Experts: If you spy a spotted lanternfly in southwest Ohio, kill it

This Sept. 19, 2019, file photo, shows a spotted lanternfly at a vineyard in Kutztown, Pa. State agriculture officials have added 12 counties to the quarantine list, raising the total number of counties under quarantine to 26. (AP Photo/Matt Rourke, File)
Caption
This Sept. 19, 2019, file photo, shows a spotted lanternfly at a vineyard in Kutztown, Pa. State agriculture officials have added 12 counties to the quarantine list, raising the total number of counties under quarantine to 26. (AP Photo/Matt Rourke, File)

Spotted lanternflies, an invasive species from Asia, are killing trees and other crops along the east coast and they’ve recently been seen in multiple locations around Ohio.

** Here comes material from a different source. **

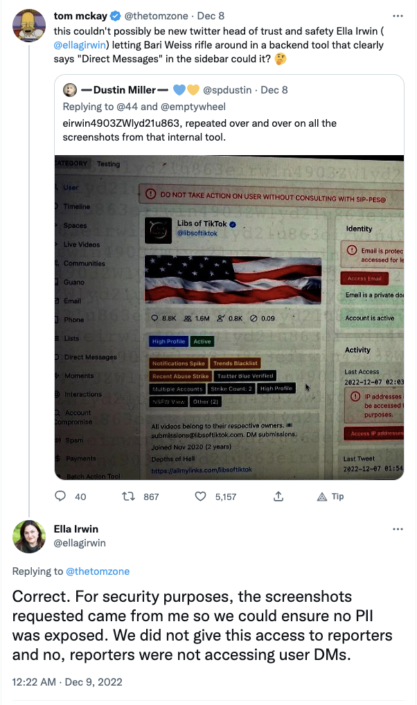
Task: Click the reply comment bubble icon
Action: pyautogui.click(x=60, y=496)
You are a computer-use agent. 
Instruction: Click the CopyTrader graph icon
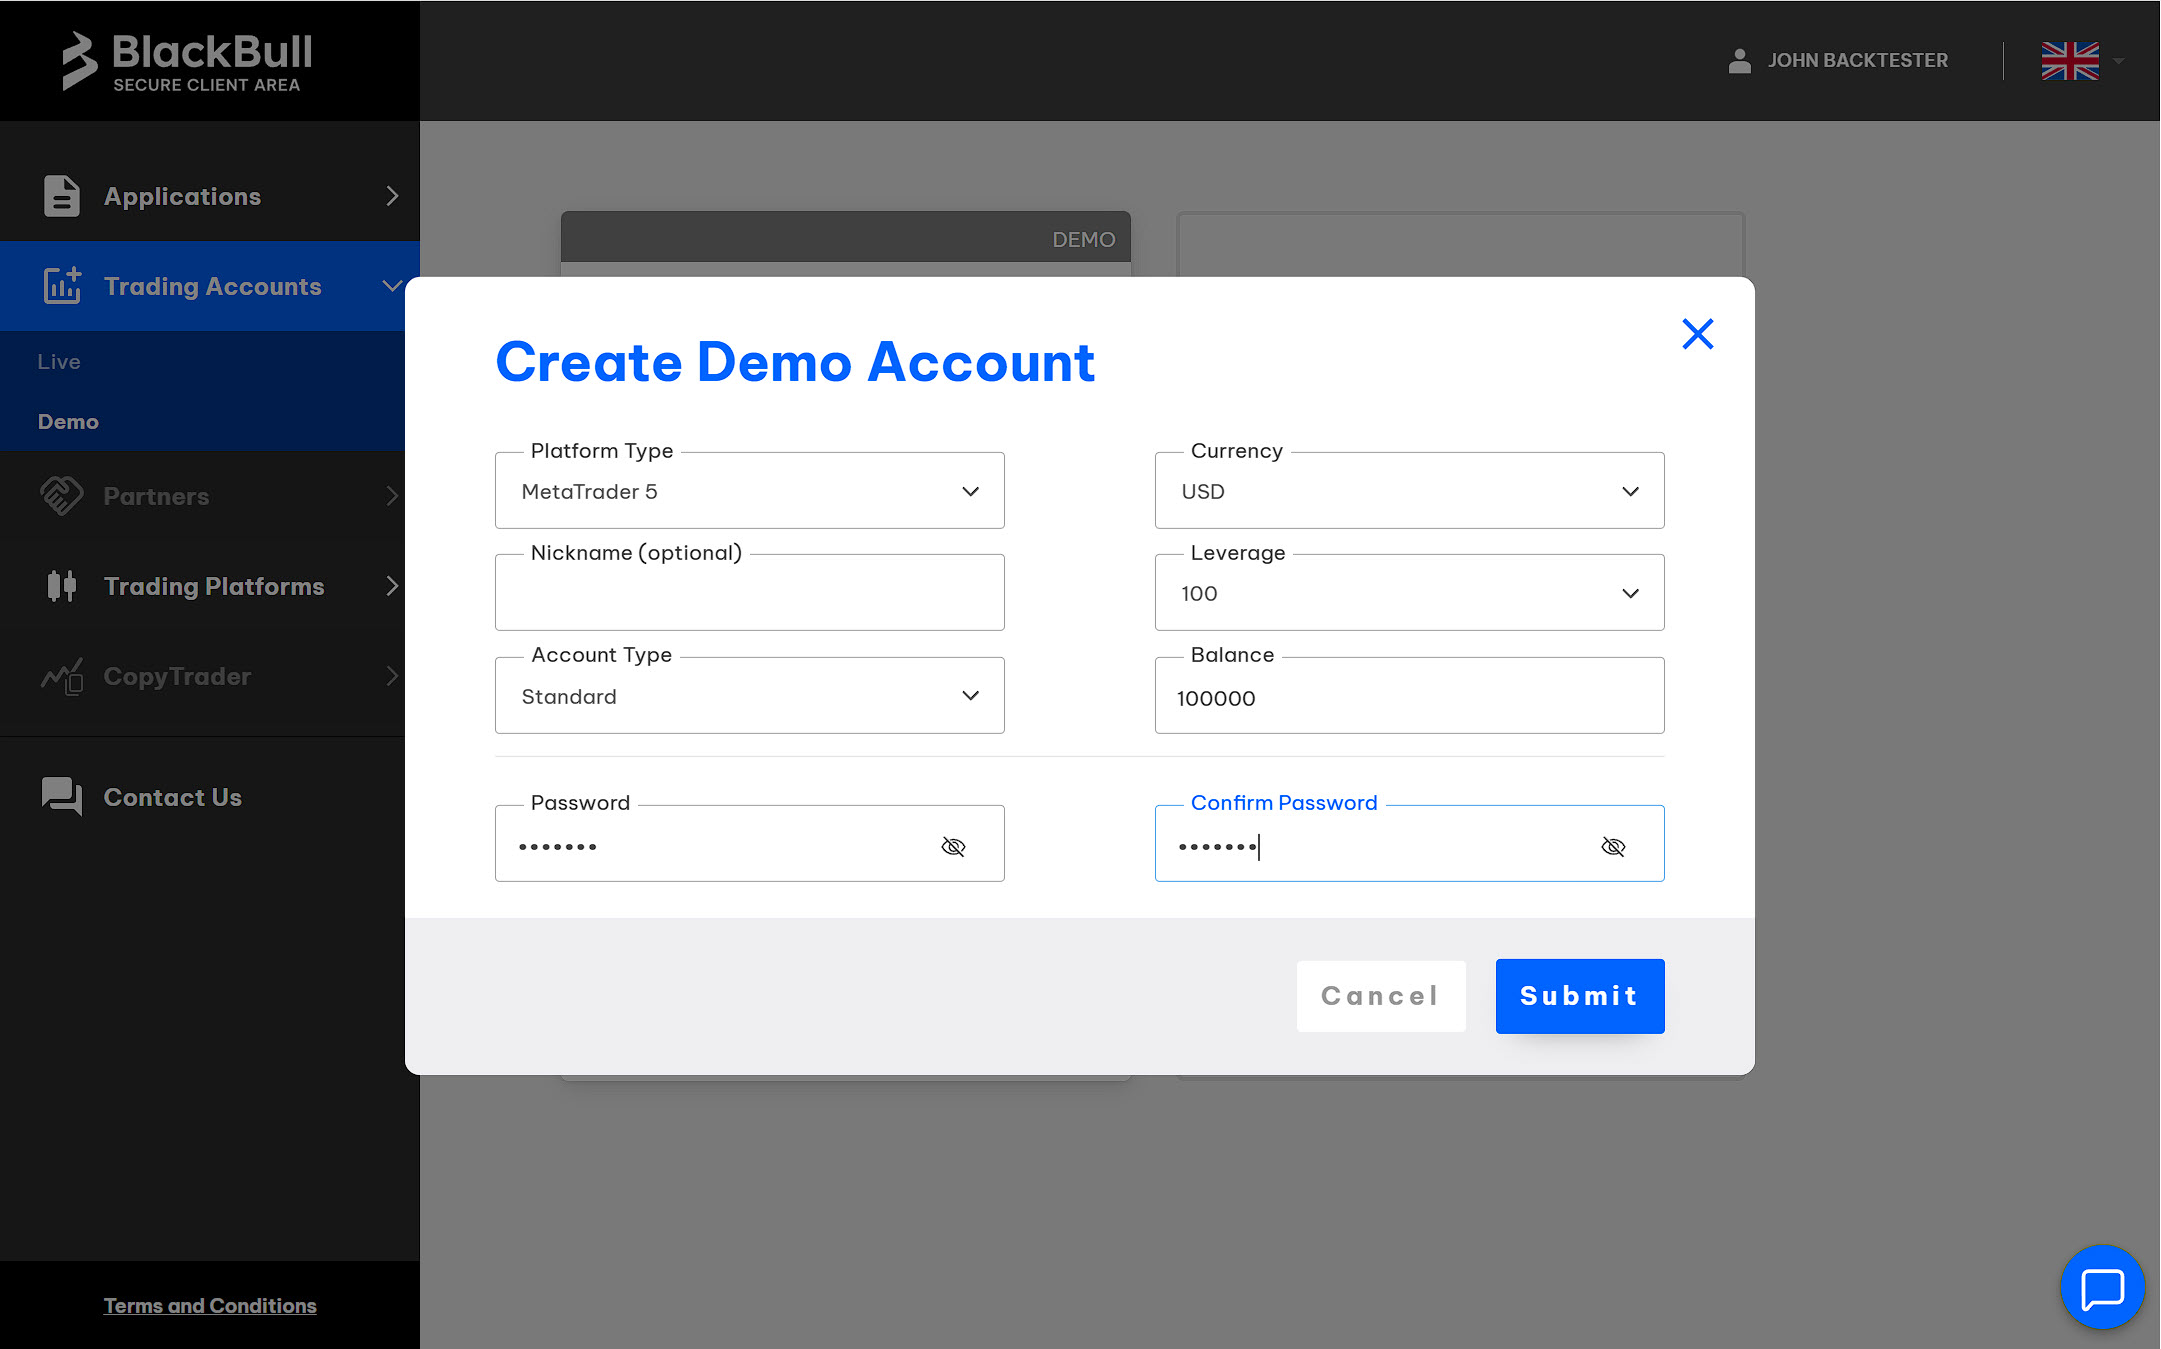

They resemble moths, but with more decoration: the pests have red underwings and gray wings with spots. Experts said if you see one, you should kill it, then report it to the Ohio Department of Agriculture so they can track the presence of the lanternflies.

“Because they are an invasive pest and one of the big issues is usually when a new invasive pest shows up, what will happen is, a lot of the plants here are adapted to fight them off,” said Joshua Benoit, associate professor of biology at the University of Cincinnati. “And so you end up with a lot of, kind of jumping to new hosts and a lot more damage.”

Benoit said while Cincinnatians may see the lanternflies now, it’s also likely the pests will make themselves known next summer, too.